Google rates this Parisian attraction at a whooping 4.5 stars and here are some random comments/reviews I found while preparing this post:
“Amazing the amount spent on this tomb considering the guy lost the war. A very spectacular monument to Napoleon principally but others included. The signage to the various museums in this building could be a lot better. Many signs will show the direction then you find yourself having to open doors to find where you are meant to be going… but still a 5 star place.” Robert Budd
“It is called the Army museum but don’t expect to see a lot of tanks or artilleries on display. Instead, expect to see a lot of small arms and army uniforms from different era. Napoleon’s tomb is definitely the highlight.” Jim Lau
“Visited it to check out Napoleon Bonaparte’s tomb.We were pointed in the right direction and saw it but it wasn’t labeled. We kept thinking, are we in the right spot. We did not see anything that seemed to belong to him. The one labeled was for Napoleon II, at some point we questioned if it was the right place.

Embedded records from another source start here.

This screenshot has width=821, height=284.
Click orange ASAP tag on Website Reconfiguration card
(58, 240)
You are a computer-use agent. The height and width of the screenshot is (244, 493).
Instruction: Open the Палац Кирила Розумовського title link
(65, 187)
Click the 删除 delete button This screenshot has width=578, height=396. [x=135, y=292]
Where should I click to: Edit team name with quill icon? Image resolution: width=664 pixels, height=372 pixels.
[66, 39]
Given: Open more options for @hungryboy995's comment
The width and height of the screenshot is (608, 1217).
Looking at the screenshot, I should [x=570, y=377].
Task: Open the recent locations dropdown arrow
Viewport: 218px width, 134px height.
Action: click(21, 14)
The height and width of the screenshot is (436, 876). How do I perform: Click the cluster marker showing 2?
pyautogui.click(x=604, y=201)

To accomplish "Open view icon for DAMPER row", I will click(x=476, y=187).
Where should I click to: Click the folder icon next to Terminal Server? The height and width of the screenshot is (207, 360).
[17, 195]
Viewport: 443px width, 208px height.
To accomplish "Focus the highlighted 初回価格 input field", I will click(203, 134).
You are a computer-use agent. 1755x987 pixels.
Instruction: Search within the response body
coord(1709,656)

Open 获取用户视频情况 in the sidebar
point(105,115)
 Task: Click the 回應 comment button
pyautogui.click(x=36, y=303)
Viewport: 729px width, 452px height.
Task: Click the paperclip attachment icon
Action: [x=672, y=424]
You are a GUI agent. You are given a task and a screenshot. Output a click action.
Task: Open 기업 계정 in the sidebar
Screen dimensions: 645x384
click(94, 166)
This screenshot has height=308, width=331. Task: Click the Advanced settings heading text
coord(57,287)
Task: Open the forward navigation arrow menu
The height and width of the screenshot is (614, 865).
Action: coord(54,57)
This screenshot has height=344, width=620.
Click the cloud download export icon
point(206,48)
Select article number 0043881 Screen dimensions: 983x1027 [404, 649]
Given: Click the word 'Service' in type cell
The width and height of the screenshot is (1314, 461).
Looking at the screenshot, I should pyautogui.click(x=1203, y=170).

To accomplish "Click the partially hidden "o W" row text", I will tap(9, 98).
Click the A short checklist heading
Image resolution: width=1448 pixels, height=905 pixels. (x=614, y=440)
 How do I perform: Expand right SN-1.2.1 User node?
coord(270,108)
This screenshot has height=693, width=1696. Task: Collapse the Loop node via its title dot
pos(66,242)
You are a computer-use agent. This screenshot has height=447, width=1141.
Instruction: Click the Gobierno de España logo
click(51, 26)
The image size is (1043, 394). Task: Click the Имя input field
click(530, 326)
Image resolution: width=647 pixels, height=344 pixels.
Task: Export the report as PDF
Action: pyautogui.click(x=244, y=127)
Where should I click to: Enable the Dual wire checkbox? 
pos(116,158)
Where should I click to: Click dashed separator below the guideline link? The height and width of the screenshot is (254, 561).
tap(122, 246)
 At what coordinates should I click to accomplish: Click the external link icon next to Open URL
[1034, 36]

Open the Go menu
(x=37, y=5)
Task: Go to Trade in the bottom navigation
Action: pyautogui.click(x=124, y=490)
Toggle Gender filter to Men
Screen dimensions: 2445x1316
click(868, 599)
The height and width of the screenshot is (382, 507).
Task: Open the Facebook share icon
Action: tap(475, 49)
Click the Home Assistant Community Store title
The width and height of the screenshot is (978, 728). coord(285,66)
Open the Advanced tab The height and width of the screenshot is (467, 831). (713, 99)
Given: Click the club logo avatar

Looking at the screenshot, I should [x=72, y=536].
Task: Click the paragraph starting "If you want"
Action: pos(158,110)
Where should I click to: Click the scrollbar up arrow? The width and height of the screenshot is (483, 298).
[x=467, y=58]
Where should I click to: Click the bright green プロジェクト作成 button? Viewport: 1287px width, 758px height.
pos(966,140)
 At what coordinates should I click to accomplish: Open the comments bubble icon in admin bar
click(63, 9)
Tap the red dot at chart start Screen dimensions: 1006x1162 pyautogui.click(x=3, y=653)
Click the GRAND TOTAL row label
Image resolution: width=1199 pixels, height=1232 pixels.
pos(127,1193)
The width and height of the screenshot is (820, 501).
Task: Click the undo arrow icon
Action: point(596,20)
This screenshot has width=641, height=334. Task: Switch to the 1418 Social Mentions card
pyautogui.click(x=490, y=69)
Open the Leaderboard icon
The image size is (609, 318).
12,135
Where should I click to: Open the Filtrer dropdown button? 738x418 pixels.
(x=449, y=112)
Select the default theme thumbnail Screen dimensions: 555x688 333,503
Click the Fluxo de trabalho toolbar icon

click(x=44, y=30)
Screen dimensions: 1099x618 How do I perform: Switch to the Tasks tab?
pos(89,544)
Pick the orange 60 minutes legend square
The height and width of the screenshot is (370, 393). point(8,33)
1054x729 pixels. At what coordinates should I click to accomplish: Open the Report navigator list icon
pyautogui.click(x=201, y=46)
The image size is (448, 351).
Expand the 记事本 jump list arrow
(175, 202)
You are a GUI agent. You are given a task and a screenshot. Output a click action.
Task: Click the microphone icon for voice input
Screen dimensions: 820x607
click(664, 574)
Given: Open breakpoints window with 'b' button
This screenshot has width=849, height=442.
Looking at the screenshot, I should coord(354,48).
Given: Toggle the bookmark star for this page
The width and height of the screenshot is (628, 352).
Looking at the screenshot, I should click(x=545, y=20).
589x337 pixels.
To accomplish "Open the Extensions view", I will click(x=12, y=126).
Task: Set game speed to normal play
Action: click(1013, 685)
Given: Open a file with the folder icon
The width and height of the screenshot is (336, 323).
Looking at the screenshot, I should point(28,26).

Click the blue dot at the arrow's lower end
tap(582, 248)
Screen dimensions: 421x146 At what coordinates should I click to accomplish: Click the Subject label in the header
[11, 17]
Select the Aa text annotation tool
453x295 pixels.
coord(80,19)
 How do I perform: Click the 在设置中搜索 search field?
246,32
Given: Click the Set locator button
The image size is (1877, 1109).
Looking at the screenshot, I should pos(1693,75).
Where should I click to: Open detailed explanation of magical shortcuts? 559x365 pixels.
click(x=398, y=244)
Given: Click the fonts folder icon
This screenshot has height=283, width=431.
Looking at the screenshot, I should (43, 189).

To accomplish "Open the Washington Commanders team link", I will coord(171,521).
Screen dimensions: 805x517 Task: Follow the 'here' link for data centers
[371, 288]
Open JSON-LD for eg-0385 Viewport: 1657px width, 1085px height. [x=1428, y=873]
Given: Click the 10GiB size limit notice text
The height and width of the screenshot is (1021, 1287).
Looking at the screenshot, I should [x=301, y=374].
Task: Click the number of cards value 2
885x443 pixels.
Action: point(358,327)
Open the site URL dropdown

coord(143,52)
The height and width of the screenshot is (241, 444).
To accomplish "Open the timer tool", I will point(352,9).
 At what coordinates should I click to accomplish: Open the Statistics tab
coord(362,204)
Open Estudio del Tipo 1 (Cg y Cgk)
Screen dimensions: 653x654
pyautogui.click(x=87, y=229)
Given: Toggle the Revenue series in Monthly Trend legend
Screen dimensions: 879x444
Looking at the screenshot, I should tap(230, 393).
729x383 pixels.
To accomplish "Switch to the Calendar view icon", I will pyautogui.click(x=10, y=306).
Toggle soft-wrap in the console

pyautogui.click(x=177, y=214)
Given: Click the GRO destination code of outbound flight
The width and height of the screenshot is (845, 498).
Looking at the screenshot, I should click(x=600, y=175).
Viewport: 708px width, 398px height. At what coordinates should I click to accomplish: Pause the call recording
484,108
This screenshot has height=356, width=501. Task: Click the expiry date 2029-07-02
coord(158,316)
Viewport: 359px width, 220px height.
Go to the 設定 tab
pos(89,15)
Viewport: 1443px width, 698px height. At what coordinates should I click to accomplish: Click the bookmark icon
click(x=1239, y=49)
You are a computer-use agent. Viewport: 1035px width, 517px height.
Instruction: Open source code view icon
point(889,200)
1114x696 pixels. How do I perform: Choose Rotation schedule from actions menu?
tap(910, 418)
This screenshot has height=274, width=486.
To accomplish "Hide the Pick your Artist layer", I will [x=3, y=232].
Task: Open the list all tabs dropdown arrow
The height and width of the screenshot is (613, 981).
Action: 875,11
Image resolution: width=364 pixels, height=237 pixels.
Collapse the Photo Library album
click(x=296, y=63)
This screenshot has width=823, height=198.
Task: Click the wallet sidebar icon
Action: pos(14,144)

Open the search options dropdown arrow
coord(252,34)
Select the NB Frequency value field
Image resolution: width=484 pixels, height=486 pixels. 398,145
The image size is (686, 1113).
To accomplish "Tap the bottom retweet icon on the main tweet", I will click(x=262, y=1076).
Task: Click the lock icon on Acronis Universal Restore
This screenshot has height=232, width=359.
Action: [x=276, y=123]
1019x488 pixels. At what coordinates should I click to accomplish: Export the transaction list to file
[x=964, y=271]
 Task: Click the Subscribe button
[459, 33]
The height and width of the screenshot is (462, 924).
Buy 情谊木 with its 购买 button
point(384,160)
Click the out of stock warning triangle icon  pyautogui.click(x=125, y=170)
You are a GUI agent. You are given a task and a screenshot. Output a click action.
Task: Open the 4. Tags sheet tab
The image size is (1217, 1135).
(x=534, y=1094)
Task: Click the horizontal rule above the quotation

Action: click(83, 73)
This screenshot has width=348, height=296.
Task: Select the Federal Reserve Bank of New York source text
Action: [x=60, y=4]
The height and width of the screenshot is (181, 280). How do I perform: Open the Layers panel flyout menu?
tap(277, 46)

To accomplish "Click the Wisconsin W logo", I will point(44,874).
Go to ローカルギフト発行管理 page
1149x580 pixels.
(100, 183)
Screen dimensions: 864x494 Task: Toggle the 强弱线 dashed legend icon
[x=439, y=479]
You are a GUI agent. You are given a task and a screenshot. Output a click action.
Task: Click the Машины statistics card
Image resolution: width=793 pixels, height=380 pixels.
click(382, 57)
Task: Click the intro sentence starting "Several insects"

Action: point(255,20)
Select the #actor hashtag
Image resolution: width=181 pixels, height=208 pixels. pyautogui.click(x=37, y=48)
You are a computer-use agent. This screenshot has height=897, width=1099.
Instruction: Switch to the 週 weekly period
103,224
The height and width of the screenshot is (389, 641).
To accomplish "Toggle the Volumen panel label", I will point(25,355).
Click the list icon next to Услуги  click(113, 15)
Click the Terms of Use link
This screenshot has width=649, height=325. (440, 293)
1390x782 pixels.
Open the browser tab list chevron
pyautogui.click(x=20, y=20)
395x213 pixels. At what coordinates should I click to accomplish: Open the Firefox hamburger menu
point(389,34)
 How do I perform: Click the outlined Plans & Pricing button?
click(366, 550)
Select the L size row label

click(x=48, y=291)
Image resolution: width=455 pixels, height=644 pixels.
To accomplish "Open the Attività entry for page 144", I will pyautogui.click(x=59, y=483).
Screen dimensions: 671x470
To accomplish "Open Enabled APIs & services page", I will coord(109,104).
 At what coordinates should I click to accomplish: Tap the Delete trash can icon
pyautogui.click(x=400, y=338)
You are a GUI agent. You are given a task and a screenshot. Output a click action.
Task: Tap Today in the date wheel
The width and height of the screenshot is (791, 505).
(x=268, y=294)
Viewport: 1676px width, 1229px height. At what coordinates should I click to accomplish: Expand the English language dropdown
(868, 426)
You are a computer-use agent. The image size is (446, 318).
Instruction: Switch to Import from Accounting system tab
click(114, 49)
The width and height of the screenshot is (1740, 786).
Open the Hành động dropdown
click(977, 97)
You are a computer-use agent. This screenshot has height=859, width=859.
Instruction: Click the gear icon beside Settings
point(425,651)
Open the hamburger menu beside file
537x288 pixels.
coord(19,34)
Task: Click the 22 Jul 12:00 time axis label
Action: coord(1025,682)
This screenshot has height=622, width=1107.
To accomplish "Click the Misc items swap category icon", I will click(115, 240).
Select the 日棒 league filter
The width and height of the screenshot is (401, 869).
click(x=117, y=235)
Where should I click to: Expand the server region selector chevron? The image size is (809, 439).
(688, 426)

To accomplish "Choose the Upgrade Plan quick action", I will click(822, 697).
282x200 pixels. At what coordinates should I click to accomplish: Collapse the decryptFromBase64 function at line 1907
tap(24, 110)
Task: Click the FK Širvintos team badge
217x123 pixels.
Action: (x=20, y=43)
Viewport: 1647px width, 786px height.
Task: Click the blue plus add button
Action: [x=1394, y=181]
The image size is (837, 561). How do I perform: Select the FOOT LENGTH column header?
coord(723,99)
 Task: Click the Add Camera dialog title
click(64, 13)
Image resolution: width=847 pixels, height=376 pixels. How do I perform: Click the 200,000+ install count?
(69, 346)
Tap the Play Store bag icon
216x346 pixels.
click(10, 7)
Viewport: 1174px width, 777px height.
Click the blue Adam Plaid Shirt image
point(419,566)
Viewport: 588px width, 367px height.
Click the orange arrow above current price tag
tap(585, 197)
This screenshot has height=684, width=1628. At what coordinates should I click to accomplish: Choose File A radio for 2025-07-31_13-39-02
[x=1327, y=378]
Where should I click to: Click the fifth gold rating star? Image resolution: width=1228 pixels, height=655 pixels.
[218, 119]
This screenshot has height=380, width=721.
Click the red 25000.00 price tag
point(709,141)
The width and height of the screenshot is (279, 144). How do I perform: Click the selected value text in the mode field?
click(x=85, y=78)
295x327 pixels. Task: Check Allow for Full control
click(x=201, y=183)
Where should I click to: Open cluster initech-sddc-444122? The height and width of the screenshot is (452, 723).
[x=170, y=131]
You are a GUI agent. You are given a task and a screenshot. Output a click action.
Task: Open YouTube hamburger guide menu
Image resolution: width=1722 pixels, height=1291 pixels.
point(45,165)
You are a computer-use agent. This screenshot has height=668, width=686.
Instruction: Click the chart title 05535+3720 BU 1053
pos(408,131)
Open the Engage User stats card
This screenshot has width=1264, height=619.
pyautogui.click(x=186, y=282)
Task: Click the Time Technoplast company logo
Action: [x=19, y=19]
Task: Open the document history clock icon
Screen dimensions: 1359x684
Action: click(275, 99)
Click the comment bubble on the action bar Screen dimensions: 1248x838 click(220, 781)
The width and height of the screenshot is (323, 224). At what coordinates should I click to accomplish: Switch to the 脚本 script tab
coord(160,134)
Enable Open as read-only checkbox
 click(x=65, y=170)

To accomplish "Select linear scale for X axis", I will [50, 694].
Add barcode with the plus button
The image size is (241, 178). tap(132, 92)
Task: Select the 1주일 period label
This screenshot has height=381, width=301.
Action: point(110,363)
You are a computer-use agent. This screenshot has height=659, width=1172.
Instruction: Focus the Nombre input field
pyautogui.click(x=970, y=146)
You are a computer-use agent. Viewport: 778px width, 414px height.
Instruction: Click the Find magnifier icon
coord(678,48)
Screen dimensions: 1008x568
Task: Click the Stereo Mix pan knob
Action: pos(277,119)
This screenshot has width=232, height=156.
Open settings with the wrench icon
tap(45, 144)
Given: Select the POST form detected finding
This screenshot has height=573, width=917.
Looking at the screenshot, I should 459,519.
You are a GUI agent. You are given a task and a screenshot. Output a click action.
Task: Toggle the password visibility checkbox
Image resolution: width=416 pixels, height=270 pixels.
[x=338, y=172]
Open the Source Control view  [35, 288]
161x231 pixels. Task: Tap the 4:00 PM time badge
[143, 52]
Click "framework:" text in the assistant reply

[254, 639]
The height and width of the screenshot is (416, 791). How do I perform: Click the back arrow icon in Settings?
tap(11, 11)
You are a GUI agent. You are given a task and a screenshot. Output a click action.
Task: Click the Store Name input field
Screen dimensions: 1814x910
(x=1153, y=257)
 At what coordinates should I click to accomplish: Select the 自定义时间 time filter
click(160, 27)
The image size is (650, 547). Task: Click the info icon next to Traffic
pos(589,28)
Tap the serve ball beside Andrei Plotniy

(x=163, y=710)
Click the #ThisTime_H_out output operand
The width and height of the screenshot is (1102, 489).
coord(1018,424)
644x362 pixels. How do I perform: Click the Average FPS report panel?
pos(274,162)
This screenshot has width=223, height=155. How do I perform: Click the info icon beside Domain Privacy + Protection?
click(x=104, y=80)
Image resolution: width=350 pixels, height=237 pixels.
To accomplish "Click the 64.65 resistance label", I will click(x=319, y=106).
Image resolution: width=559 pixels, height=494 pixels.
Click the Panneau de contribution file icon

In addition to the tombs there were lots of fascinating exhibits going all the way to world war II.
Definitely worth it if you are into military history and the evolution of weapons.” Mostafa Afifi
I think the reviews are on point.
I have travelled quite a bit around Europe and I found the collection here to be one of the more memorable ones.
While it is an Army Museum, the focus does not appear to be on the modern era. Don’t get me wrong as there are tank displays on site. It just that I don’t think the museum focuses heavily on that period.
Instead, it covers the entire spectrum from medieval period all the way to the modern era and actually offers visitors an interesting glimpse of the arms collection of the museum. If you have ever been to the Tower of London and looked in awe at the Tower’s collection, the collection here in Hôtel des Invalides is an eye opener in terms of both numbers and also the variety of arms stored here.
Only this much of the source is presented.